L’arrivée de Mame Goor Diouf en 2003, suivie quelques années plus tard par celle de Tapha Tine au sein de l’écurie Baol, coïncident avec l’orientation nouvelle de sa carrière dans le paysage de la lutte sénégalaise. Le regretté Amadou Katy Diop lui conseille alors de mettre son expérience au service des plus jeunes. « Katy Diop m’a conseillé d’arrêter et d’encadrer mes petits frères. Depuis, je suis devenu entraîneur de lutte », explique-t-il. Depuis, Mbaye Ndéwane a troqué le rôle de lutteur contre celui d’un entraîneur aguerri, avec plus de deux décennies d’expérience.
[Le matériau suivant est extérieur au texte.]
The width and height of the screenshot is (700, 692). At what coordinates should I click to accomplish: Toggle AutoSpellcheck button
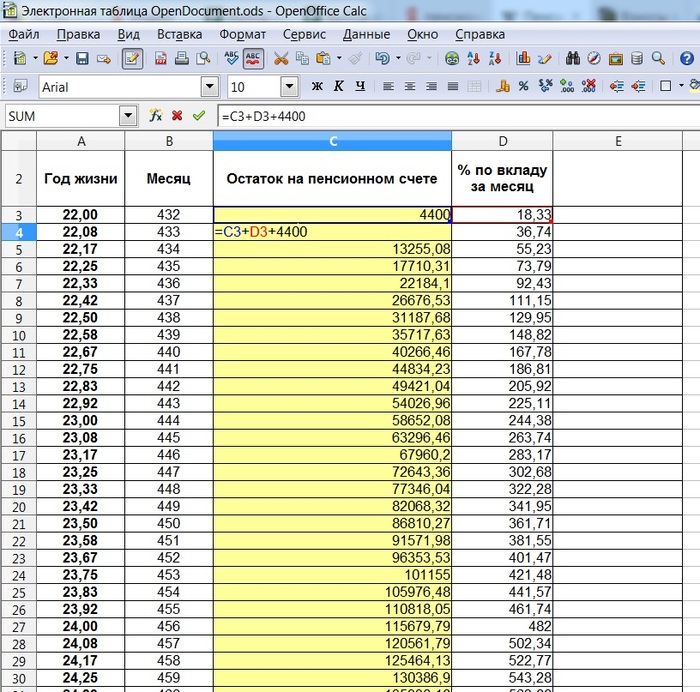pos(254,59)
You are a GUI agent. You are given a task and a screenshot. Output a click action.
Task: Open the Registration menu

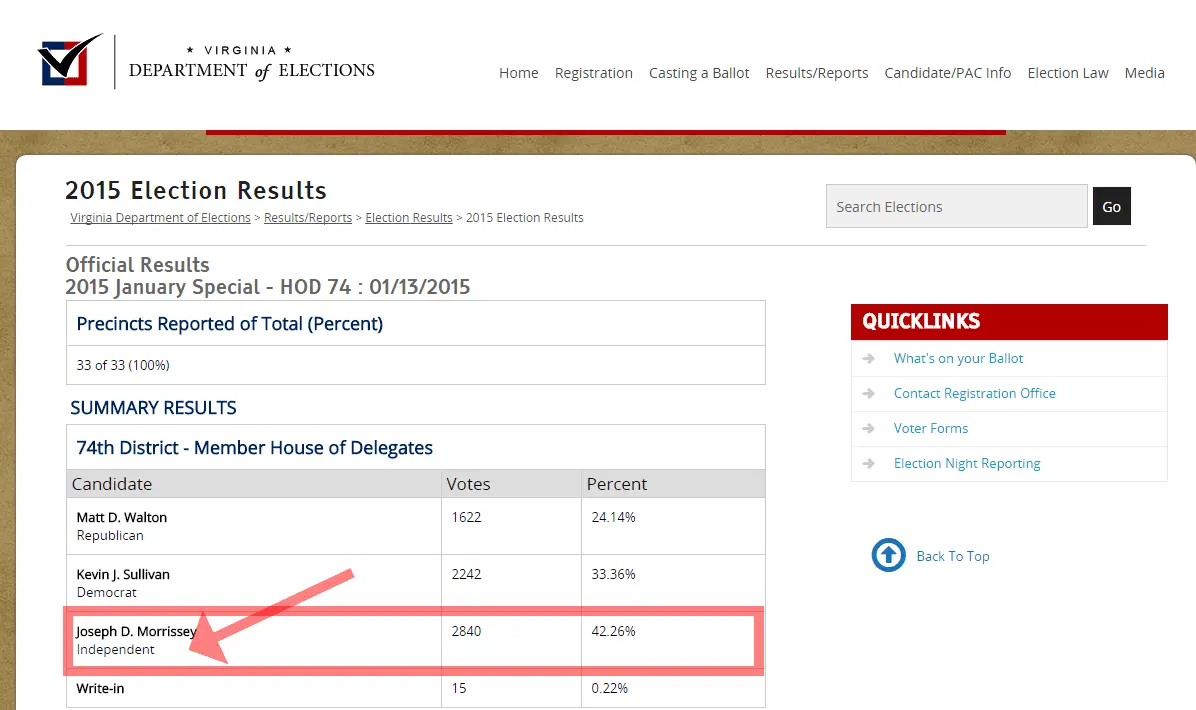[x=593, y=73]
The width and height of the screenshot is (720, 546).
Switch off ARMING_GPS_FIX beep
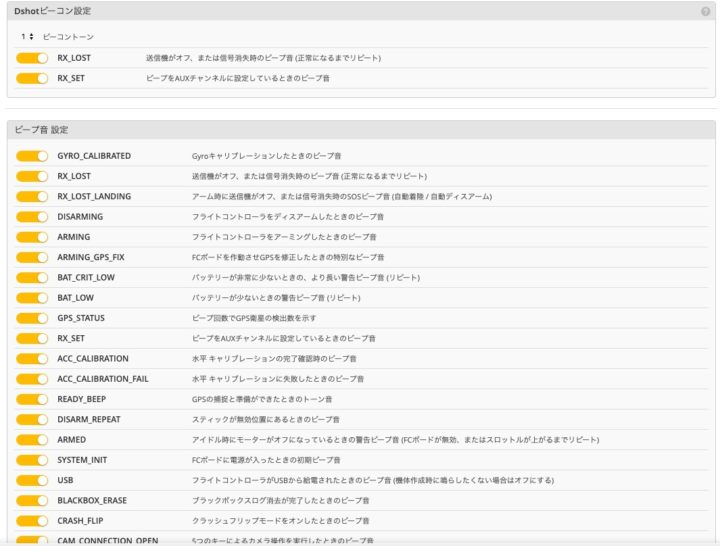point(32,257)
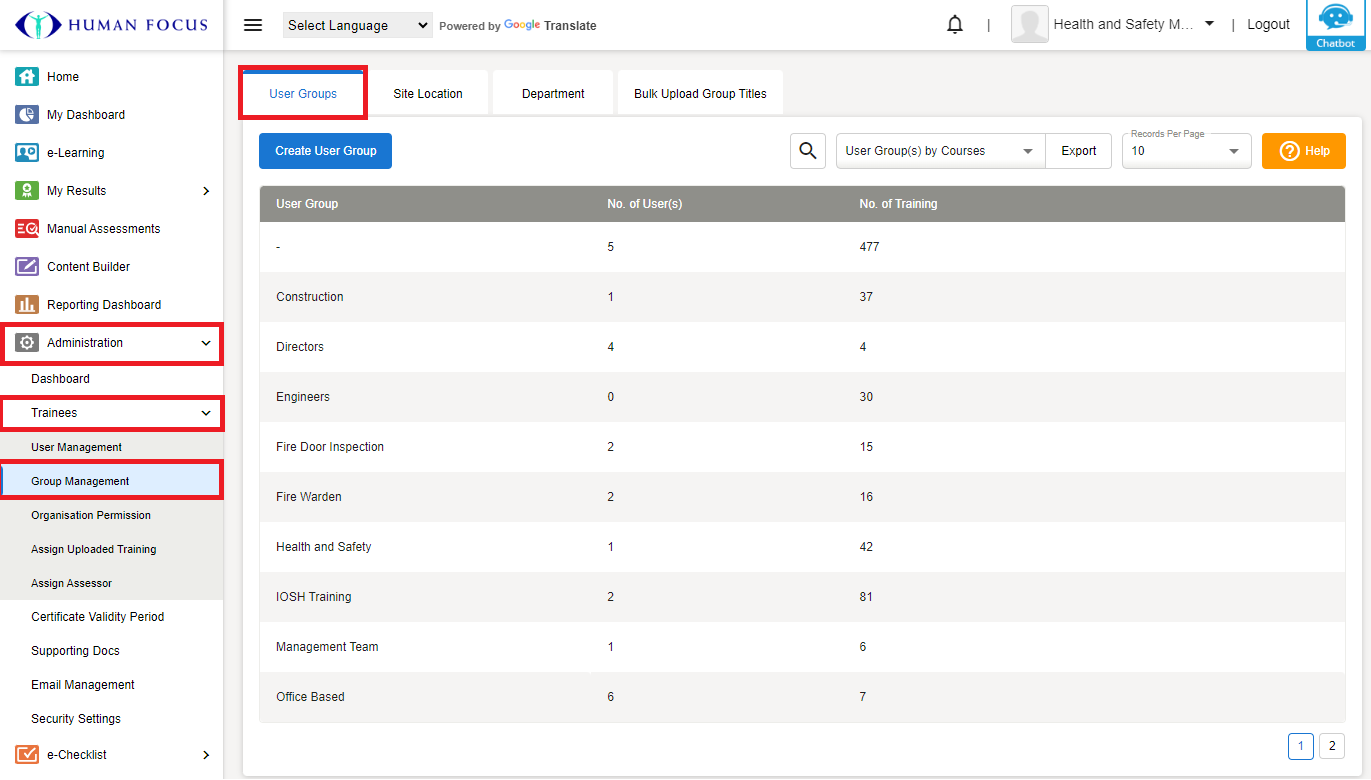This screenshot has width=1371, height=780.
Task: Click the Create User Group button
Action: (325, 151)
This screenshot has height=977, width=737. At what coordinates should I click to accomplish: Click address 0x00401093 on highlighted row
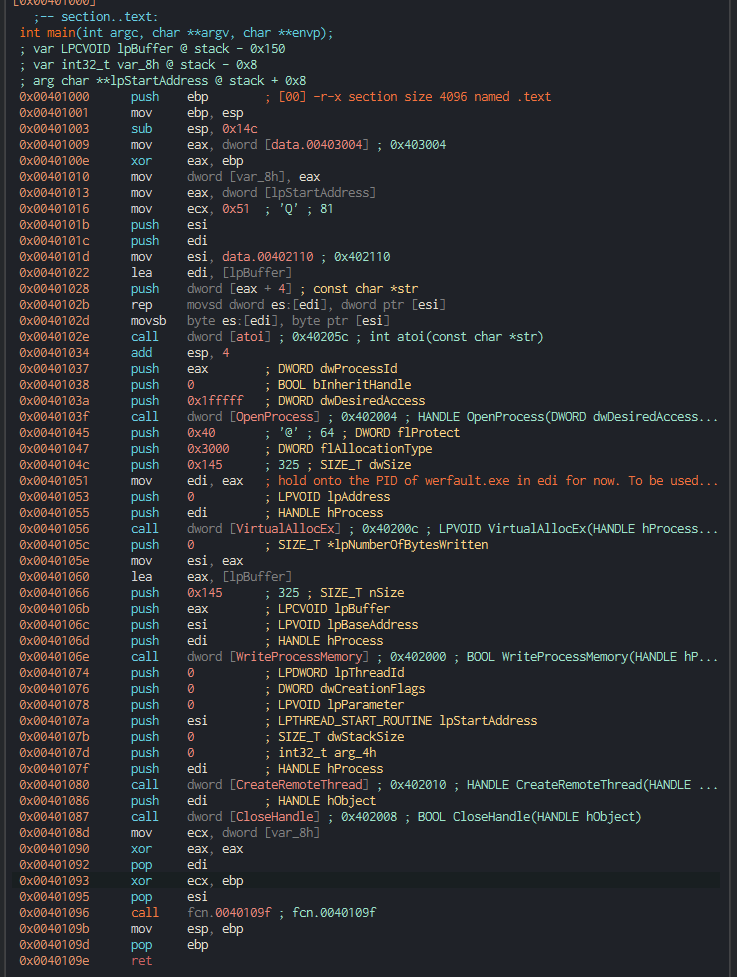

De l’écurie Baol à Baol Mbollo, ce natif de Réfane accompagne les jeunes dans les rudiments de la boxe et de la lutte traditionnelle. Il a aussi renforcé ses compétences à travers des stages organisés sous l’égide de la Direction technique nationale, jusqu’à obtenir des diplômes officiels.
Chauffeur d’engins
Au fil des années, Mbaye Ndéwane a vu défiler de nombreux jeunes qu’il a contribué à former. Parmi eux, des noms qui résonnent aujourd’hui chez les passionnés de lutte. « Tous mes poulains, Tapha Tine, Mame Goor Diouf, ainsi que leurs jeunes frères par la suite, c’est moi qui leur ai transmis les bases de la boxe et les techniques de la lutte », s’enorgueillit-il. Cependant, la lutte n’a jamais constitué sa seule activité. Dès 1989, alors qu’il était encore actif sur les rings, il travaillait déjà à Patisen comme journalier. Après plusieurs années dans cette entreprise agroalimentaire, basée à Dakar et spécialisée dans la fabrication, la transformation et la distribution de produits alimentaires et de boissons, il obtient en 1999 un contrat à temps plein. Cette stabilité professionnelle lui ouvre les portes de l’après-carrière. Après cinq ans de service, l’entreprise change de mains. Plutôt que de rester inactif, Mbaye Ndéwane se tourne alors vers le transport et s’achète une voiture pour exercer le métier de taxi-clando. Cette parenthèse ne dure finalement pas très longtemps. Son ancien employeur de Patisen le retrouve et lui propose de réintégrer l’entreprise. Il accepte et reprend son travail. Aujourd’hui, Mbaye y occupe le poste de conducteur d’engins destinés au chargement des camions de produits fabriqués par l’entreprise. Entre l’arène, les salles d’entraînement et son lieu de travail, Mbaye Ndéwane a construit une reconversion à plusieurs facettes.